The concept is based on controlling the total amount of heat entering the sensor. If the amount of heat absorbed by the sensor is such that the sensor is able to dissipate it using natural convection only, then the measurement can be done without any need for forced convection methods such as a fan or water cooling. High-power laser energy enters the sensor and the exposure interval allows enough time for the heat to evacuate from the sensor with conduction and natural convection only.
How to choose?
To answer this question, it is necessary to look at the whole picture surrounding the laser workstation. Aspects that need to be taken into consideration include:
Q: What power range is used while measuring the laser?

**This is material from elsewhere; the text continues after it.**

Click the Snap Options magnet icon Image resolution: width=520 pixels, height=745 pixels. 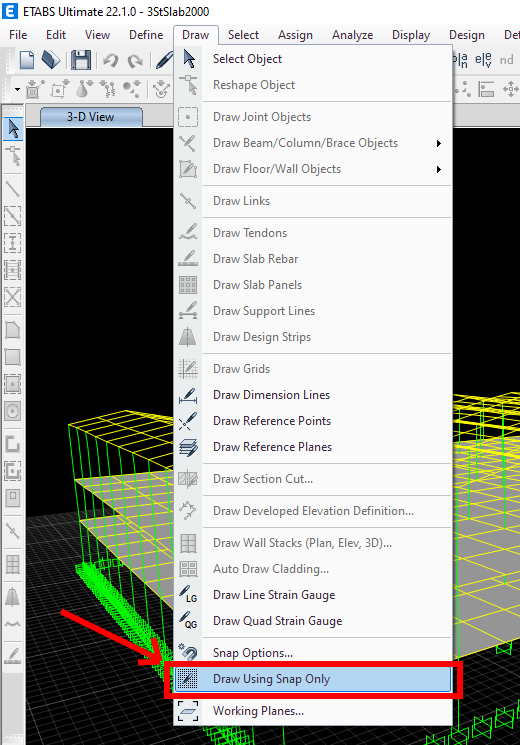point(188,652)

A: The boundary in power between fan and water-cooled sensors is around 1 kW CW. Above this power, water cooling is necessary.
Q: Is the measurement done by a short exposure to the laser?
A: If the measurement is done with a short exposure, it is possible to extend the power range of a non-water-cooled sensor due to the lower heat generated from a short exposure compared to the heat generated from a continuous exposure to the laser. For example, the Ophir pulsed power sensors and Helios (a high-power industrial laser power meter designed for integration into automated factory environments) can measure 12 kW without any forced convection cooling, by limiting the exposure to the laser to less than 1 s. The power is measured by (automatically) dividing the measured energy by the time duration of the laser exposure.
Q: What is the ambient temperature in the workstation environment?
A: If it is too hot, the fan will not be efficient, and water cooling would be the preferred option.
Once the sensor’s heat control technologies are clearly defined, and any constraints imposed by the laser’s and workstation’s environments have been taken into account, choosing the sensor is much easier.
To help choose the most suitable sensor for a particular laser, the table summarizes the basic “pros and cons” for each cooling method and compares them to those of the pulsed measurement sensors.
Because most of the laser beam’s power entering the power meter is converted to heat, heat control is indeed one of the most important aspects that need to be considered when choosing a laser power meter sensor. Understanding the different cooling processes and their strengths and limitations will help in choosing the most suitable power meter for your application.